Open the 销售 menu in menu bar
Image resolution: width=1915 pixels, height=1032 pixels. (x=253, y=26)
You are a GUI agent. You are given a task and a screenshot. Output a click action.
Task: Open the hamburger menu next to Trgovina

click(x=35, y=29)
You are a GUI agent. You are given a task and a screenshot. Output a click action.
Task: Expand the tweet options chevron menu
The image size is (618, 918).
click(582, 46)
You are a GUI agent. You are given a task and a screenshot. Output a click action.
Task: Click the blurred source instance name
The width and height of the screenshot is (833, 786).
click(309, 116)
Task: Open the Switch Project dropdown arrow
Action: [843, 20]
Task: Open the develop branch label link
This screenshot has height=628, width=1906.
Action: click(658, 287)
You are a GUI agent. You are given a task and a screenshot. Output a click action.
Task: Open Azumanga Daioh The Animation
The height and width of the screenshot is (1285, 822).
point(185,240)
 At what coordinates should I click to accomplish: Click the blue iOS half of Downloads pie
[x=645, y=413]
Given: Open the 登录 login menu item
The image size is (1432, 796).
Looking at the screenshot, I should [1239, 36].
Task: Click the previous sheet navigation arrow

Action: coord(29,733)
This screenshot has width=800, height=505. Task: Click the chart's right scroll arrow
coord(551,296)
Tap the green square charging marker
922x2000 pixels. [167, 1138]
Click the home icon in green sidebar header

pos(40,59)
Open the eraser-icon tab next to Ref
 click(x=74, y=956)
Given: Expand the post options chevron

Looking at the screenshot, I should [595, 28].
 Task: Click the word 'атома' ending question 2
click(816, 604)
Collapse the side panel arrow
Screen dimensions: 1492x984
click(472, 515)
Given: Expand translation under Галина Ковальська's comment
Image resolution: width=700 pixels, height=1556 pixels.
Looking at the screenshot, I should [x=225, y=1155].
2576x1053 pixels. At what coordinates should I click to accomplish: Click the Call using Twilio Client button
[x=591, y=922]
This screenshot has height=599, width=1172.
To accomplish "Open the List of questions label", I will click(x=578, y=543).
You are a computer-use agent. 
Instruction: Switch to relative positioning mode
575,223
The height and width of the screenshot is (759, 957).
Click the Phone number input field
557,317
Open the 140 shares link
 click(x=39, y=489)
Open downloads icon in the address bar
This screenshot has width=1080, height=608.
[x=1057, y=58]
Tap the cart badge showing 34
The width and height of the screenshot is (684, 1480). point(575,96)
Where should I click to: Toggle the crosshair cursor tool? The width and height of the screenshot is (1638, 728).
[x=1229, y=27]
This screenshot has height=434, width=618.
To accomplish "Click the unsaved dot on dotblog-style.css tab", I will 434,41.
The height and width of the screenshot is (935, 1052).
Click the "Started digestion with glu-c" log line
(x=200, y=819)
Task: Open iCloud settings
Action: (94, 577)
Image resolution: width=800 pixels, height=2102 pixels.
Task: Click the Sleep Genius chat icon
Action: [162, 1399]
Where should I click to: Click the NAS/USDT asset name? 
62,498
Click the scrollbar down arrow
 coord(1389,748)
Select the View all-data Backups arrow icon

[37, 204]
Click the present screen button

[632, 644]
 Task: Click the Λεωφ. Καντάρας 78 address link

Work task = Reproduce the data shown above with every line intact.

Solution to this task =
Open the 销售 menu in menu bar
Image resolution: width=1915 pixels, height=1032 pixels. (x=253, y=26)
You are a GUI agent. You are given a task and a screenshot. Output a click action.
Task: Open the hamburger menu next to Trgovina

click(x=35, y=29)
You are a GUI agent. You are given a task and a screenshot. Output a click action.
Task: Expand the tweet options chevron menu
The image size is (618, 918).
click(582, 46)
You are a GUI agent. You are given a task and a screenshot. Output a click action.
Task: Click the blurred source instance name
The width and height of the screenshot is (833, 786).
click(309, 116)
Task: Open the Switch Project dropdown arrow
Action: [843, 20]
Task: Open the develop branch label link
This screenshot has height=628, width=1906.
Action: click(658, 287)
You are a GUI agent. You are given a task and a screenshot. Output a click action.
Task: Open Azumanga Daioh The Animation
The height and width of the screenshot is (1285, 822).
point(185,240)
 At what coordinates should I click to accomplish: Click the blue iOS half of Downloads pie
[x=645, y=413]
Given: Open the 登录 login menu item
The image size is (1432, 796).
Looking at the screenshot, I should [1239, 36].
Task: Click the previous sheet navigation arrow

Action: coord(29,733)
This screenshot has width=800, height=505. Task: Click the chart's right scroll arrow
coord(551,296)
Tap the green square charging marker
922x2000 pixels. [167, 1138]
Click the home icon in green sidebar header

pos(40,59)
Open the eraser-icon tab next to Ref
 click(x=74, y=956)
Given: Expand the post options chevron

Looking at the screenshot, I should [595, 28].
 Task: Click the word 'атома' ending question 2
click(816, 604)
Collapse the side panel arrow
Screen dimensions: 1492x984
click(472, 515)
Given: Expand translation under Галина Ковальська's comment
Image resolution: width=700 pixels, height=1556 pixels.
Looking at the screenshot, I should [x=225, y=1155].
2576x1053 pixels. At what coordinates should I click to accomplish: Click the Call using Twilio Client button
[x=591, y=922]
This screenshot has height=599, width=1172.
To accomplish "Open the List of questions label", I will click(x=578, y=543).
You are a computer-use agent. 
Instruction: Switch to relative positioning mode
575,223
The height and width of the screenshot is (759, 957).
Click the Phone number input field
557,317
Open the 140 shares link
 click(x=39, y=489)
Open downloads icon in the address bar
This screenshot has width=1080, height=608.
[x=1057, y=58]
Tap the cart badge showing 34
The width and height of the screenshot is (684, 1480). point(575,96)
Where should I click to: Toggle the crosshair cursor tool? The width and height of the screenshot is (1638, 728).
[x=1229, y=27]
This screenshot has height=434, width=618.
To accomplish "Click the unsaved dot on dotblog-style.css tab", I will 434,41.
The height and width of the screenshot is (935, 1052).
Click the "Started digestion with glu-c" log line
(x=200, y=819)
Task: Open iCloud settings
Action: (94, 577)
Image resolution: width=800 pixels, height=2102 pixels.
Task: Click the Sleep Genius chat icon
Action: [162, 1399]
Where should I click to: Click the NAS/USDT asset name? 
62,498
Click the scrollbar down arrow
 coord(1389,748)
Select the View all-data Backups arrow icon

[37, 204]
Click the present screen button

[632, 644]
 Task: Click the Λεωφ. Καντάρας 78 address link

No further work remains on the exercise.